— Exercise —
Please restate the lines shown below exactly, every one of them.

— Task material —
-----
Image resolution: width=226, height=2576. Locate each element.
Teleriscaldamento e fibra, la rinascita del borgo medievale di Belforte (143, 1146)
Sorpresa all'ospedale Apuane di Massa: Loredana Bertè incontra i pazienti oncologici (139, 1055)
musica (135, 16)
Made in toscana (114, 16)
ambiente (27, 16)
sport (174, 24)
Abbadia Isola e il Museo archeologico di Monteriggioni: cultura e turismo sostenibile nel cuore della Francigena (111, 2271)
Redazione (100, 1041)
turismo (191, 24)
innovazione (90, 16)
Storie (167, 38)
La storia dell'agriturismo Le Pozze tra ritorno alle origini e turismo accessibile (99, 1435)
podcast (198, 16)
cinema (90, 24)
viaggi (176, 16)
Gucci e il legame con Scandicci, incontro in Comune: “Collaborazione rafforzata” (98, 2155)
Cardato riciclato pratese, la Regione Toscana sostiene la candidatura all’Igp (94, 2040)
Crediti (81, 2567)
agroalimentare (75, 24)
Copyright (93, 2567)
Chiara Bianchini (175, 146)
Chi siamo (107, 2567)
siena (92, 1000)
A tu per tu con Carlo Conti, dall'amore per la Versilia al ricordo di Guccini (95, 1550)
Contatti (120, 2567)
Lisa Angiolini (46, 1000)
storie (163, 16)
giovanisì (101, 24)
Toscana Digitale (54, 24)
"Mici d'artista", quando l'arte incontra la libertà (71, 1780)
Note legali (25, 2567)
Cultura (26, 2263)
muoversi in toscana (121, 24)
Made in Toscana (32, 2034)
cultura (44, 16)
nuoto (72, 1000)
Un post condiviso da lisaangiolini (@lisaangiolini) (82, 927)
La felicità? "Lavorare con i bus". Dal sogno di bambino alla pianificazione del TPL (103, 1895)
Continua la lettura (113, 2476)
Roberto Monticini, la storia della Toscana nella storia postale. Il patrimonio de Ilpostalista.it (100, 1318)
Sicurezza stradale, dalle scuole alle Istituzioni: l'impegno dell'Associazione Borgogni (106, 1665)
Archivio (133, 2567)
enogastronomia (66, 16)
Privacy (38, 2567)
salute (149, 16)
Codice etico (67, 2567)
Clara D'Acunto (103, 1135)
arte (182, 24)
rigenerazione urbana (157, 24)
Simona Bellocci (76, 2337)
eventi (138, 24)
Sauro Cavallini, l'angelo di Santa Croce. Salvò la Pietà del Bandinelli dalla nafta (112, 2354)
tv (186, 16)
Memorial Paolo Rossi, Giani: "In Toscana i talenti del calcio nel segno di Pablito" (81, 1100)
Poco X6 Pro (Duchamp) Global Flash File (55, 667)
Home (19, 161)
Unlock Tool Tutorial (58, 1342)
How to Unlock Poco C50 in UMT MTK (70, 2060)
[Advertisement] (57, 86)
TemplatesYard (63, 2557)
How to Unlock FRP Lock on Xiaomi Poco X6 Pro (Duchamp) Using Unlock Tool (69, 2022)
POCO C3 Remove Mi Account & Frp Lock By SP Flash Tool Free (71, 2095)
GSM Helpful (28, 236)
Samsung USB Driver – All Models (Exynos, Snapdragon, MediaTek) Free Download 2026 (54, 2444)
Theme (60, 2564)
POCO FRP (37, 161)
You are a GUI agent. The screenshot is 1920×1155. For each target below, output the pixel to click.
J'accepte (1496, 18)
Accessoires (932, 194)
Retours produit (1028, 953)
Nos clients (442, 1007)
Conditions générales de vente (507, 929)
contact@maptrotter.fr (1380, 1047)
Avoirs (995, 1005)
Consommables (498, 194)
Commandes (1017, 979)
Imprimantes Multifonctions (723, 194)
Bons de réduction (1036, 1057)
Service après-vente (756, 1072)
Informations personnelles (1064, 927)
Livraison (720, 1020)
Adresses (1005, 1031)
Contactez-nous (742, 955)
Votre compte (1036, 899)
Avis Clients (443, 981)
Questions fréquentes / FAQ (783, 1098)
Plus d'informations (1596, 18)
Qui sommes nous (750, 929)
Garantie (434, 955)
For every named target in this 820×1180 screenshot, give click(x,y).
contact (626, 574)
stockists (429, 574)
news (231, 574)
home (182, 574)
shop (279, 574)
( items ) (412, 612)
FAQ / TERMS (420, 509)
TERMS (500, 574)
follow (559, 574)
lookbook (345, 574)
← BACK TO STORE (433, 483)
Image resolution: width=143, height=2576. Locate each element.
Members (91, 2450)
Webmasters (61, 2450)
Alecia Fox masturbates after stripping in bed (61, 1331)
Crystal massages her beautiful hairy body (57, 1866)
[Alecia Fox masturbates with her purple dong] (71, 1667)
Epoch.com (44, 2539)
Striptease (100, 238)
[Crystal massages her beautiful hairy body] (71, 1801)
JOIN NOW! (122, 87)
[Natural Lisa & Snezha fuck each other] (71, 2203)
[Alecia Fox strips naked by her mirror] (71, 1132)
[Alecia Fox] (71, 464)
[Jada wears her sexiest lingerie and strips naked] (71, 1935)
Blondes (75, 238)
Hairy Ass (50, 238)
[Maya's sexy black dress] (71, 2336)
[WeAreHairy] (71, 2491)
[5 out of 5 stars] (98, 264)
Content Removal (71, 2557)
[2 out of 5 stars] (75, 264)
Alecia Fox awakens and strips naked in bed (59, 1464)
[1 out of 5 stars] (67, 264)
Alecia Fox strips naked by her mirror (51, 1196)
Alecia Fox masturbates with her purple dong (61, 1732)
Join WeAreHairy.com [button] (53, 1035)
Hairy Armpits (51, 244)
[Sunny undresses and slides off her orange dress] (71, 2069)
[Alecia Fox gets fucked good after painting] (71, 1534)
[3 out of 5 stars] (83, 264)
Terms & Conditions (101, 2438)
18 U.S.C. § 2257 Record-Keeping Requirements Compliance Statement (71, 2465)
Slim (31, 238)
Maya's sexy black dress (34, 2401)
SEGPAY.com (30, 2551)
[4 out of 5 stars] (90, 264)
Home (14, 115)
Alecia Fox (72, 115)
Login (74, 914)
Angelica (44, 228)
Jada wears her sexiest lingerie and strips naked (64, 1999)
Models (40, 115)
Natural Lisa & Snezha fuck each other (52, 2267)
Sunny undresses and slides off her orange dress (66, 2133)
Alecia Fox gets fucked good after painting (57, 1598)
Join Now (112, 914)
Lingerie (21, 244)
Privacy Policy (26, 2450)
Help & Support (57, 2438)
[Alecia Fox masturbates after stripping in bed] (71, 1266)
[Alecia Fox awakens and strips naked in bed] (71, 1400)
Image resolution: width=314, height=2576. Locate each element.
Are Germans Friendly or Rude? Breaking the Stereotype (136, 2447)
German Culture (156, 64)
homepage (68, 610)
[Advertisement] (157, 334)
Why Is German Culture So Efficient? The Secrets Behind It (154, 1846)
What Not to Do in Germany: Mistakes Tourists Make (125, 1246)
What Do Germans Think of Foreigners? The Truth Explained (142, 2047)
-----
— Exercise output —
Image resolution: width=226, height=2576. Locate each element.
Teleriscaldamento e fibra, la rinascita del borgo medievale di Belforte (143, 1146)
Sorpresa all'ospedale Apuane di Massa: Loredana Bertè incontra i pazienti oncologici (139, 1055)
musica (135, 16)
Made in toscana (114, 16)
ambiente (27, 16)
sport (174, 24)
Abbadia Isola e il Museo archeologico di Monteriggioni: cultura e turismo sostenibile nel cuore della Francigena (111, 2271)
Redazione (100, 1041)
turismo (191, 24)
innovazione (90, 16)
Storie (167, 38)
La storia dell'agriturismo Le Pozze tra ritorno alle origini e turismo accessibile (99, 1435)
podcast (198, 16)
cinema (90, 24)
viaggi (176, 16)
Gucci e il legame con Scandicci, incontro in Comune: “Collaborazione rafforzata” (98, 2155)
Cardato riciclato pratese, la Regione Toscana sostiene la candidatura all’Igp (94, 2040)
Crediti (81, 2567)
agroalimentare (75, 24)
Copyright (93, 2567)
Chiara Bianchini (175, 146)
Chi siamo (107, 2567)
siena (92, 1000)
A tu per tu con Carlo Conti, dall'amore per la Versilia al ricordo di Guccini (95, 1550)
Contatti (120, 2567)
Lisa Angiolini (46, 1000)
storie (163, 16)
giovanisì (101, 24)
Toscana Digitale (54, 24)
"Mici d'artista", quando l'arte incontra la libertà (71, 1780)
Note legali (25, 2567)
Cultura (26, 2263)
muoversi in toscana (121, 24)
Made in Toscana (32, 2034)
cultura (44, 16)
nuoto (72, 1000)
Un post condiviso da lisaangiolini (@lisaangiolini) (82, 927)
La felicità? "Lavorare con i bus". Dal sogno di bambino alla pianificazione del TPL (103, 1895)
Continua la lettura (113, 2476)
Roberto Monticini, la storia della Toscana nella storia postale. Il patrimonio de Ilpostalista.it (100, 1318)
Sicurezza stradale, dalle scuole alle Istituzioni: l'impegno dell'Associazione Borgogni (106, 1665)
Archivio (133, 2567)
enogastronomia (66, 16)
Privacy (38, 2567)
salute (149, 16)
Codice etico (67, 2567)
Clara D'Acunto (103, 1135)
arte (182, 24)
rigenerazione urbana (157, 24)
Simona Bellocci (76, 2337)
eventi (138, 24)
Sauro Cavallini, l'angelo di Santa Croce. Salvò la Pietà del Bandinelli dalla nafta (112, 2354)
tv (186, 16)
Memorial Paolo Rossi, Giani: "In Toscana i talenti del calcio nel segno di Pablito" (81, 1100)
Poco X6 Pro (Duchamp) Global Flash File (55, 667)
Home (19, 161)
Unlock Tool Tutorial (58, 1342)
How to Unlock Poco C50 in UMT MTK (70, 2060)
[Advertisement] (57, 86)
TemplatesYard (63, 2557)
How to Unlock FRP Lock on Xiaomi Poco X6 Pro (Duchamp) Using Unlock Tool (69, 2022)
POCO C3 Remove Mi Account & Frp Lock By SP Flash Tool Free (71, 2095)
GSM Helpful (28, 236)
Samsung USB Driver – All Models (Exynos, Snapdragon, MediaTek) Free Download 2026 (54, 2444)
Theme (60, 2564)
POCO FRP (37, 161)
You are a GUI agent. The screenshot is 1920×1155. For each target below, output the pixel to click.
J'accepte (1496, 18)
Accessoires (932, 194)
Retours produit (1028, 953)
Nos clients (442, 1007)
Conditions générales de vente (507, 929)
contact@maptrotter.fr (1380, 1047)
Avoirs (995, 1005)
Consommables (498, 194)
Commandes (1017, 979)
Imprimantes Multifonctions (723, 194)
Bons de réduction (1036, 1057)
Service après-vente (756, 1072)
Informations personnelles (1064, 927)
Livraison (720, 1020)
Adresses (1005, 1031)
Contactez-nous (742, 955)
Votre compte (1036, 899)
Avis Clients (443, 981)
Questions fréquentes / FAQ (783, 1098)
Plus d'informations (1596, 18)
Qui sommes nous (750, 929)
Garantie (434, 955)
For every named target in this 820×1180 screenshot, give click(x,y).
contact (626, 574)
stockists (429, 574)
news (231, 574)
home (182, 574)
shop (279, 574)
( items ) (412, 612)
FAQ / TERMS (420, 509)
TERMS (500, 574)
follow (559, 574)
lookbook (345, 574)
← BACK TO STORE (433, 483)
Image resolution: width=143, height=2576. Locate each element.
Members (91, 2450)
Webmasters (61, 2450)
Alecia Fox masturbates after stripping in bed (61, 1331)
Crystal massages her beautiful hairy body (57, 1866)
[Alecia Fox masturbates with her purple dong] (71, 1667)
Epoch.com (44, 2539)
Striptease (100, 238)
[Crystal massages her beautiful hairy body] (71, 1801)
JOIN NOW! (122, 87)
[Natural Lisa & Snezha fuck each other] (71, 2203)
[Alecia Fox strips naked by her mirror] (71, 1132)
[Alecia Fox] (71, 464)
[Jada wears her sexiest lingerie and strips naked] (71, 1935)
Blondes (75, 238)
Hairy Ass (50, 238)
[Maya's sexy black dress] (71, 2336)
[WeAreHairy] (71, 2491)
[5 out of 5 stars] (98, 264)
Content Removal (71, 2557)
[2 out of 5 stars] (75, 264)
Alecia Fox awakens and strips naked in bed (59, 1464)
[1 out of 5 stars] (67, 264)
Alecia Fox strips naked by her mirror (51, 1196)
Alecia Fox masturbates with her purple dong (61, 1732)
Join WeAreHairy.com [button] (53, 1035)
Hairy Armpits (51, 244)
[Sunny undresses and slides off her orange dress] (71, 2069)
[Alecia Fox gets fucked good after painting] (71, 1534)
[3 out of 5 stars] (83, 264)
Terms & Conditions (101, 2438)
18 U.S.C. § 2257 Record-Keeping Requirements Compliance Statement (71, 2465)
Slim (31, 238)
Maya's sexy black dress (34, 2401)
SEGPAY.com (30, 2551)
[4 out of 5 stars] (90, 264)
Home (14, 115)
Alecia Fox (72, 115)
Login (74, 914)
Angelica (44, 228)
Jada wears her sexiest lingerie and strips naked (64, 1999)
Models (40, 115)
Natural Lisa & Snezha fuck each other (52, 2267)
Sunny undresses and slides off her orange dress (66, 2133)
Alecia Fox gets fucked good after painting (57, 1598)
Join Now (112, 914)
Lingerie (21, 244)
Privacy Policy (26, 2450)
Help & Support (57, 2438)
[Alecia Fox masturbates after stripping in bed] (71, 1266)
[Alecia Fox awakens and strips naked in bed] (71, 1400)
Image resolution: width=314, height=2576. Locate each element.
Are Germans Friendly or Rude? Breaking the Stereotype (136, 2447)
German Culture (156, 64)
homepage (68, 610)
[Advertisement] (157, 334)
Why Is German Culture So Efficient? The Secrets Behind It (154, 1846)
What Not to Do in Germany: Mistakes Tourists Make (125, 1246)
What Do Germans Think of Foreigners? The Truth Explained (142, 2047)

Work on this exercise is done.